Today, the WP&YR operates along 67.5 miles of track, from Skagway up to White Pass and on to Carcross, Yukon. Modern-day passengers enjoy the same incredible scenic views of the Coast Mountains in addition to the rich Klondike Gold Rush history seemingly steeped in every mile of this historic narrow-gauge rail line.
Onboard tour guides provide commentary on the historic significance of the railway, the sights and ideal times to have your cameras ready. WP&YR excursions showcase the scenery like no other mode of transportation—the brave can stand on the exterior railcar platforms as the train rolls by cliffhanging drops of 1,000 feet!.
The most popular ride up the rails is the White Pass Summit Excursion, a 3.5 hour, 40-mile round trip from Skagway to the Summit of the White Pass. Another option is Fraser Meadows Steam Excursion train tour to Fraser, British Columbia, Canada, which runs during the summer season on Mondays, Thursdays and Fridays.

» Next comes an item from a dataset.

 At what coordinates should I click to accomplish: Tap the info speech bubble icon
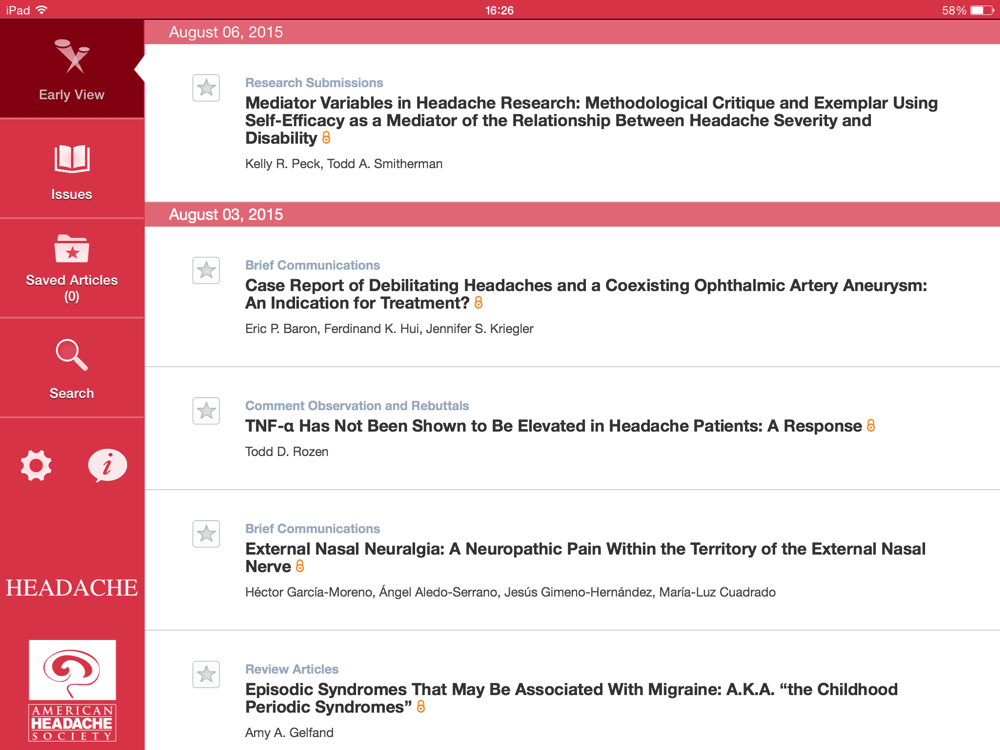point(107,465)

This unique, 54-mile round trip from Skagway to Fraser Meadows is pulled by one of two original vintage steam engines. Passports are required on this trip and it is not ADA-accessible.
For all excursions, advance reservations are strongly recommended.
The Alaska Railroad
The Alaska Railroad is not your run-of-the-mill, get-to-where-you-need-to-go kind of train. It is a travel adventure. Signature yellow and blue cars snake through picturesque scenes of colossal snow-capped mountains that tower over alpine meadows, rainforests, lakes and rivers in parts of the state inaccessible by road.

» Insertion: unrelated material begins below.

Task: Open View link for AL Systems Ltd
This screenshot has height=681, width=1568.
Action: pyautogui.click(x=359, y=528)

It has three main passenger routes: the Coastal Classic, with service between Anchorage and Seward on the beautiful Kenai Peninsula; the Denali Star, with service between Anchorage, Talkeetna, Denali National Park and Preserve and Fairbanks; and the Glacier Discovery, with service to Whittier followed by a sightseeing route into the Kenai Mountains.
Both the Denali Star and Coastal Classic trains offer luxury-class service in specially designed double-deck, glass-domed railcars with upper-level outdoor viewing decks (only found on the Alaska Railroad).
Favored by locals and the independent traveler, the Hurricane Turn Train is offered Thursday through Monday in summer and provides old-fashioned flag-stop service, the last in the United States.
Enjoy the 6- to 7-hour trip for its scenery and history, or amp up your experience by hopping on and off to take photos, or to go camping or hiking in otherwise hard-to-reach areas along its route. It departs from Talkeetna and chugs along the Susitna River through the Indian River Canyon to Hurricane Gulch, 55 miles north, returning on the same track.
If you’re fortunate enough to be in Alaska during a special-event train (like the Great Alaska Beer Train roundtrip Anchorage to Portage or the Blues Train from Anchorage to Seward), book as early as possible; these trips tend to sell out quickly.